Milton's poem on the Creation represents the cosmos as a chain of creative energy beginning and ending with the divine creator. God makes the world in his own image, creating creative creatures: Eden is a poet's paradise in which Adam and Eve are natural artists, and nature itself is inspired to join in their morning hymn of praise to the heavenly originator.2 All creativity is therefore fundamentally narcissistic because it begins in God's self-love and the copying and multiplying of his own image. Appropriately perhaps, given his own interest in "self esteem" (Paradise Lost, 8.572) and reputation as [End Page 307] a sublime egotist, Milton draws on a tradition in which God and the Son are celestial narcissists.3 Milton emphasizes that the Son is a reflection of the Father, "The radiant image of his Glory" (3.63) in whom "all his Father shon / Substantially express'd" (3.139-40). As creator of the world, the Son reflects and extends his Father's creativity, finally making man, as Raphael tells Adam: "in his own Image hee / Created thee, in the Image of God / Express" (7.526-28).The creativity of divine narcissism comes full circle when it is reflected back to God by Adam and Eve through praise and finally by the poet himself, whose reflection on God's creative act generates his own poetic creation.

## [Work to complete]
a. Which line references to Paradise Lost does the passage on Milton's Creation give in parentheses?
b. Can you pick up the passage on Milton's Creation after its final sentence and carry it further?
The rows bear no relation to the passage on Milton's Creation.

Item coordinate data:
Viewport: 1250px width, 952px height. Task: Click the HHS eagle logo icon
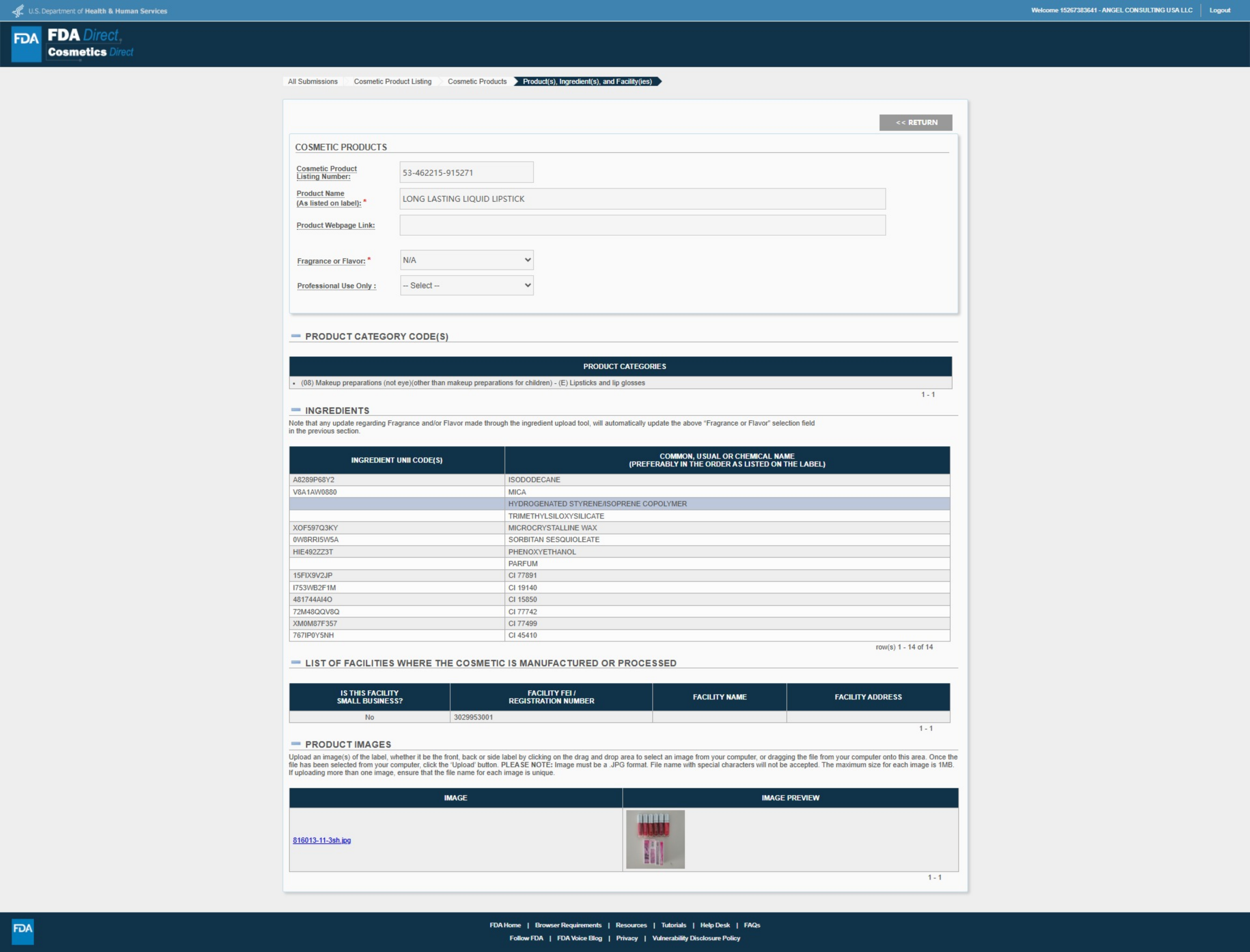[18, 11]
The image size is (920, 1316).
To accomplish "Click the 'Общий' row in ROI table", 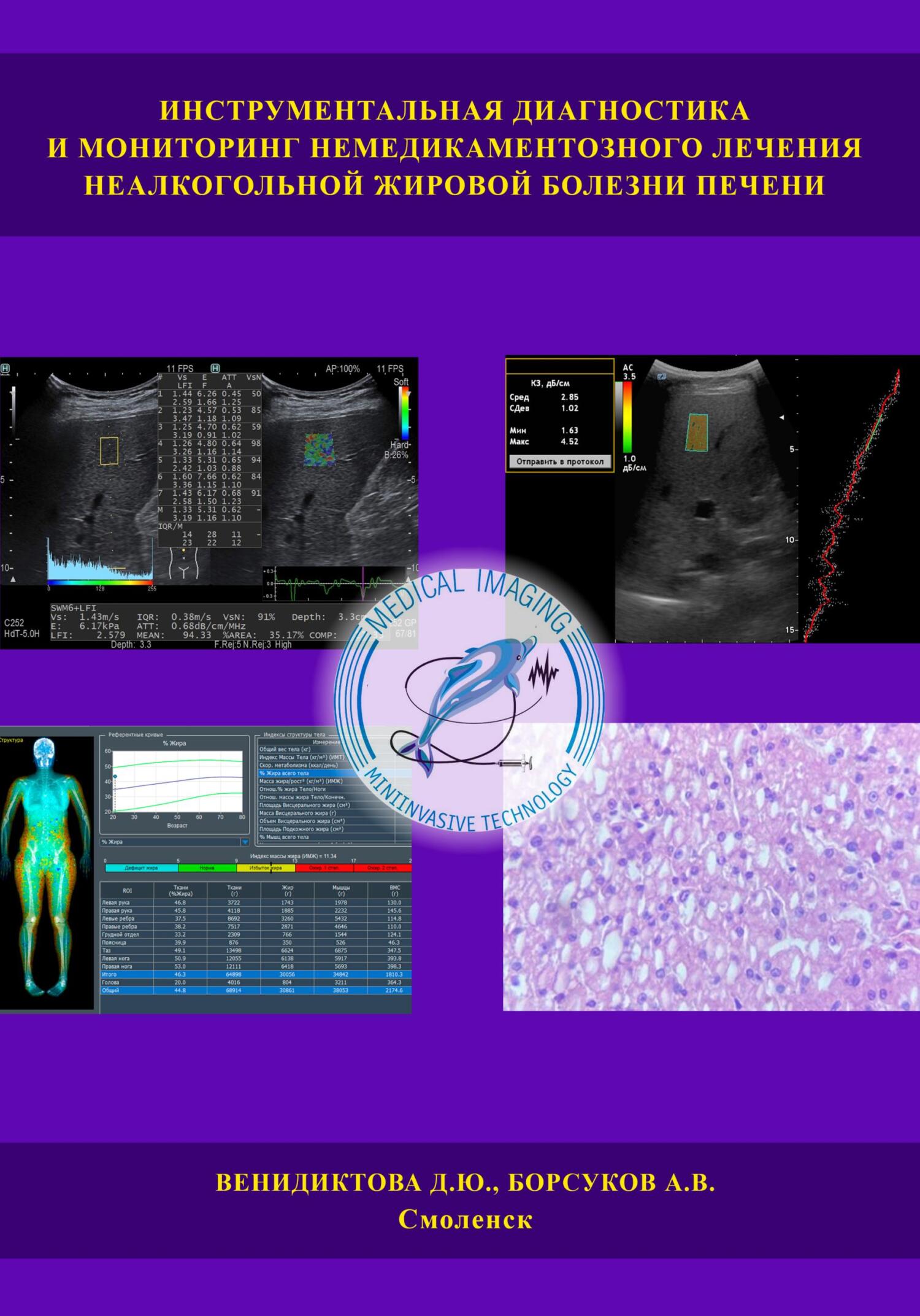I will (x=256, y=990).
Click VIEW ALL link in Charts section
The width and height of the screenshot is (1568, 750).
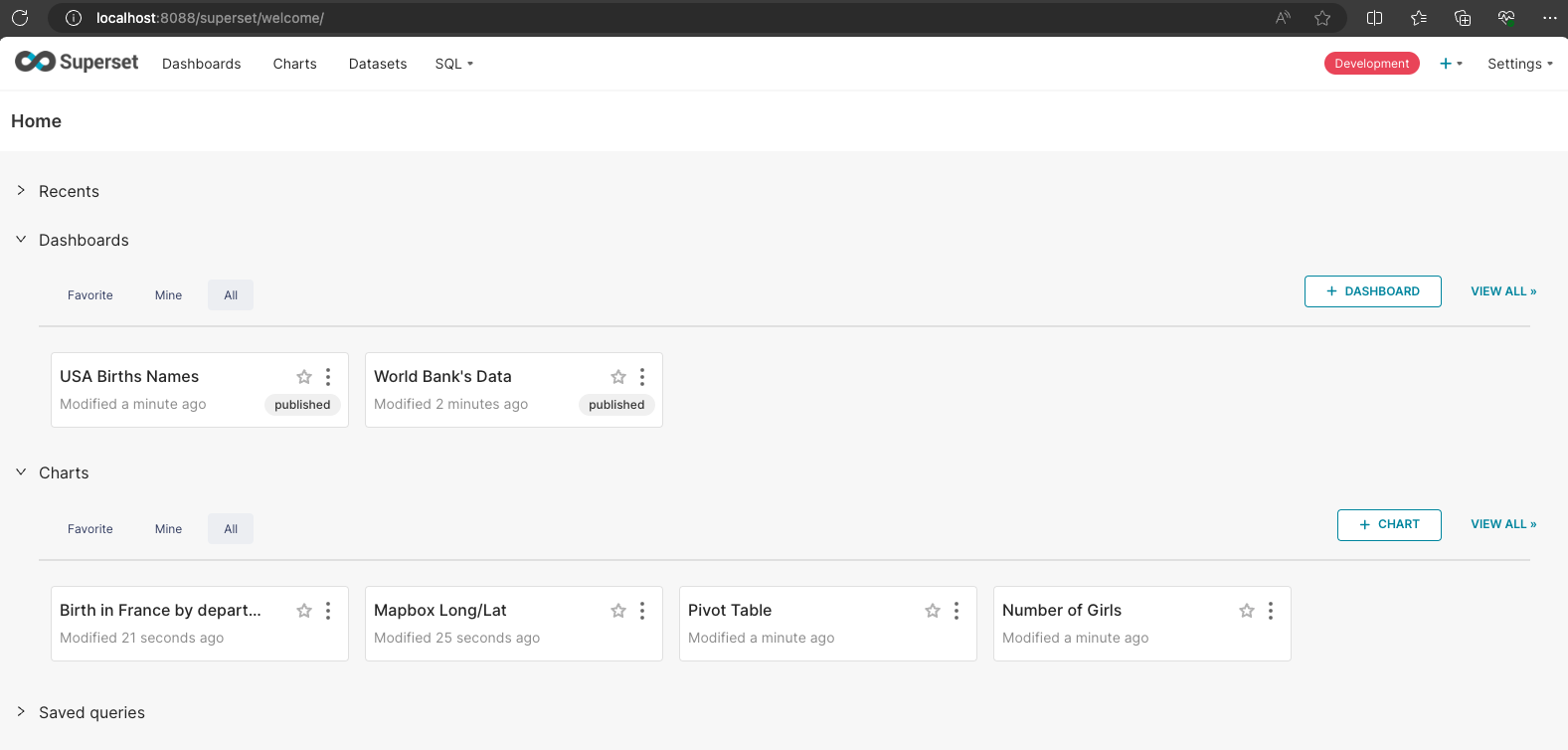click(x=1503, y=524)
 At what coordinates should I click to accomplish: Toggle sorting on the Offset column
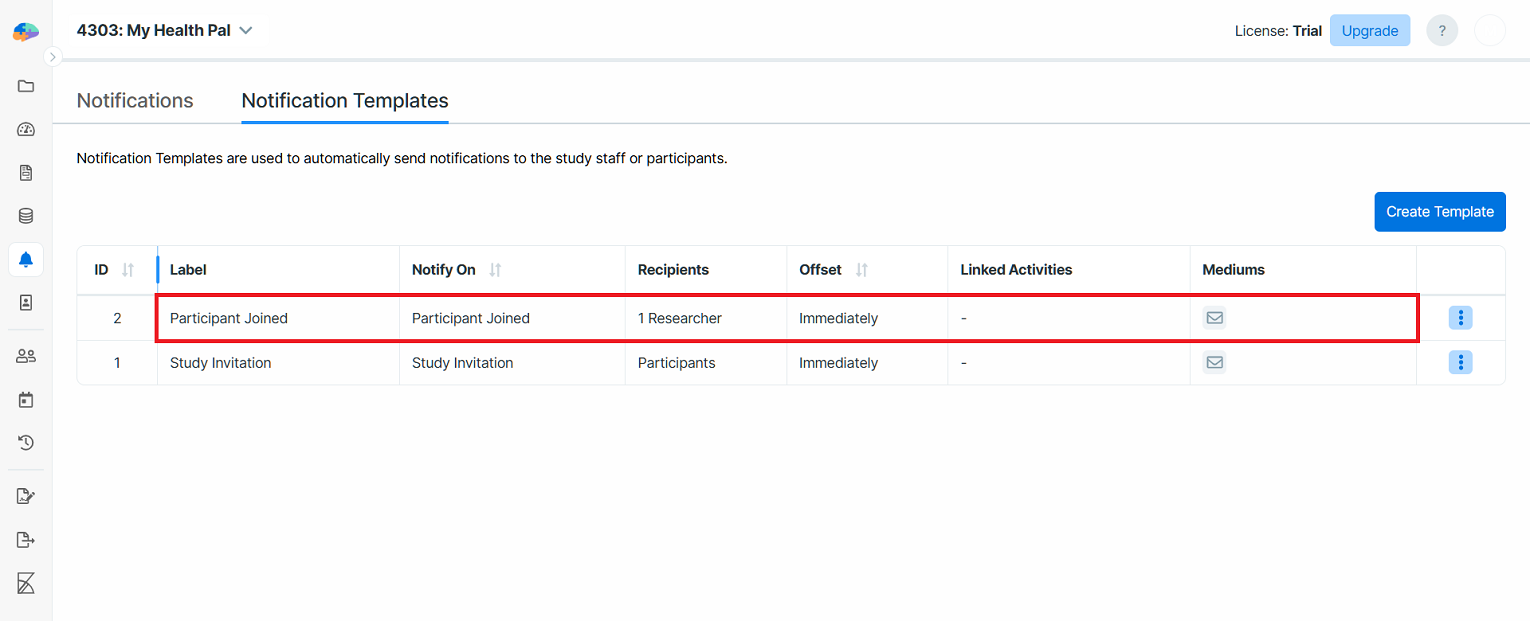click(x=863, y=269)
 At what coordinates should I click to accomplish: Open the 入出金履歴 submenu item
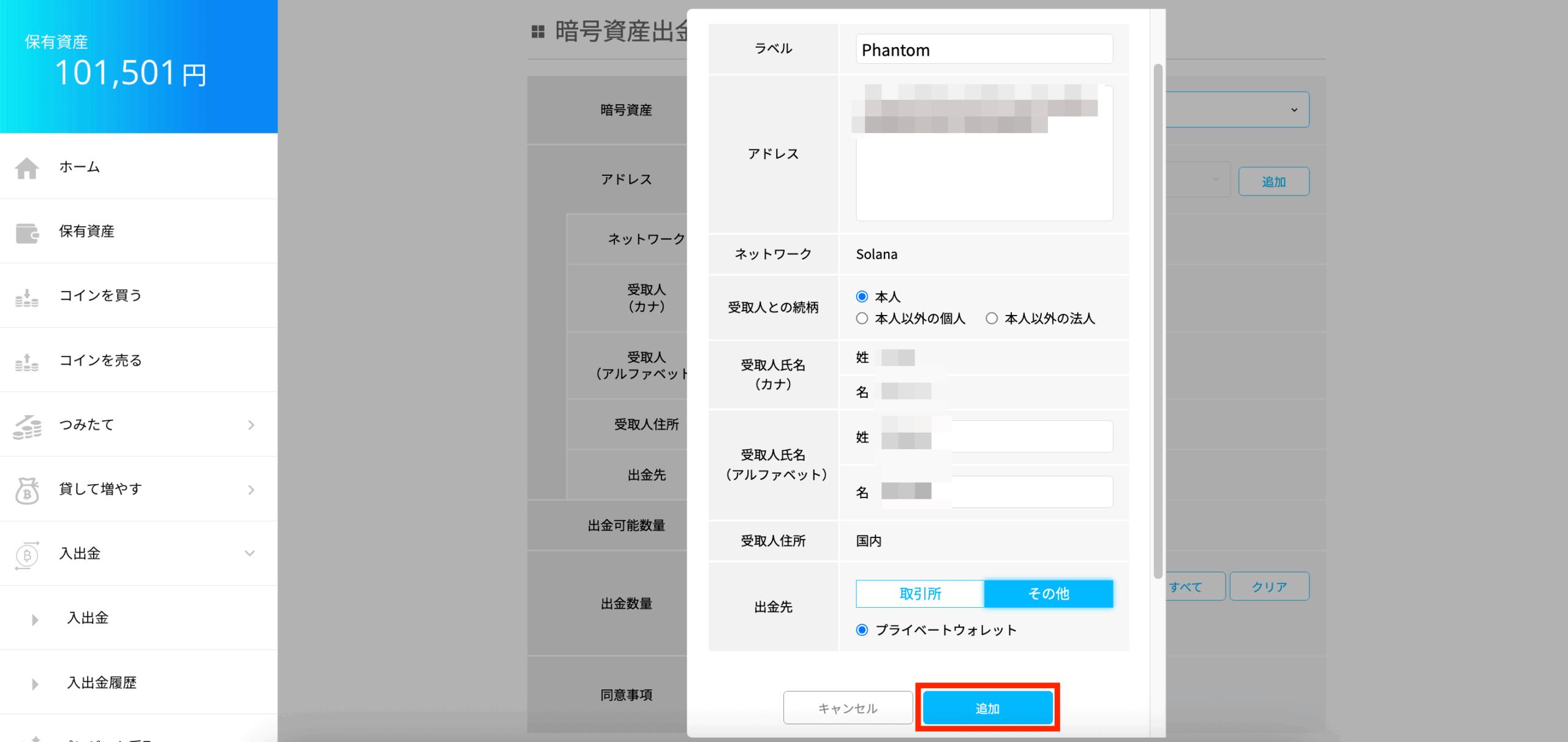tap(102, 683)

## [Outputs for the tasks]
a. 8.572, 3.63, 3.139-40, 7.526-28

b.
In its linking of the natural, human, and divine realms, creativity appears as a unifying energy that works against the forces of division and dissonance that emerge in the Fall.4 As critics have noticed, however, Milton's creation also involves separation and divorce;when Christ sets out to make the world, he begins by dividing chaos.5 The chain of divine creativity in fact requires a balance of individuation and identification: it begins with God's self-division, which makes one into two who then further multiply God's image. However, the ultimate goal of creative division is the restoration of unity; as Raphael tells Adam, "O Adam, one Almightie is, from whom / All things proceed, and up to him return" (5.469-70). Separation from God allows his creatures to become creative in their own right, which means, for Milton, to make independent choices and exercise free will. But differentiation therefore also allows the possibility of perversion. The chain of creative copying, of differentiation and reunion, is parodied in Satan's rebellion against God, which generates his "perfect image" (2.764), Sin, with whom he incestuously reunites.6 Through the Fall, Satan hopes further to remake man in his [End Page 308] own image; as he admits, "Nor hope to be my self less miserable / By what I seek, but others to make such / As I" (9.126-28).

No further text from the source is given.